Ultimately, everything you do when you analyze a stock boils down to what you'll find in this report: specific investment decisions. The Recommendations table tells you exactly what professional securities analysts who cover the company have decided to do regarding its stock.

Analyst Recommendations and Revisions
  As of
04/22/1999
As of 4
Weeks Ago
As of 8
Weeks Ago
As of 12
Weeks Ago
(1) Strong Buy 6 5 NA NA
(2) Buy 8 7 NA NA
(3) Hold 7 7 NA NA
(4) Underperform 0 0 NA NA
(5) Sell 0 0 NA NA
Mean Rating 2.0 2.1 NA NA

The table contains five possible investment recommendations: Strong Buy, Buy, Hold, Underperform and Sell. They are based on the five recommendation categories used by most investment advisory organizations. The terminology may vary from one firm to another (for example, some might label the third recommendation "neutral" instead of "hold"). But whatever set of labels you see, you can assume that the investment advisors are ranking stocks in a five-step, best-to-worst sequence.

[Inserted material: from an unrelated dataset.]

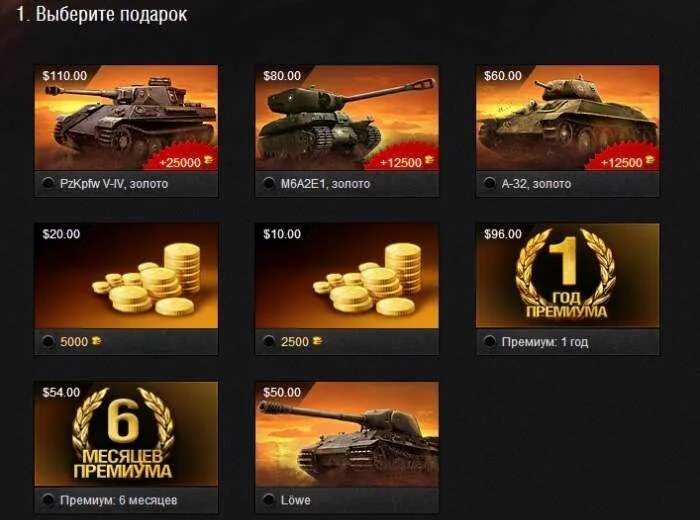Click the $20.00 gold coins image
The image size is (700, 520).
126,276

Critics of Wall Street research point out that brokerage firm analysts are quick to recommend purchases of stock, but almost never advise customers to sell. You can evaluate this by examining Market Guide Recommendation tables for a large number of stocks. If you do that, you are very likely to find that "Underperform" and "sell" recommendations are extremely rare. "Neutral" ratings aren't quite so scarce, but they do appear far less frequently than do "Strong Buy" and "Buy" recommendations. Fortunately for you, Multex.com compiles, and Market Guide presents, additional information that enables you to derive worthwhile real-world Wall Street recommendations despite the fact that analyst ratings tend to cluster toward the top of the scale.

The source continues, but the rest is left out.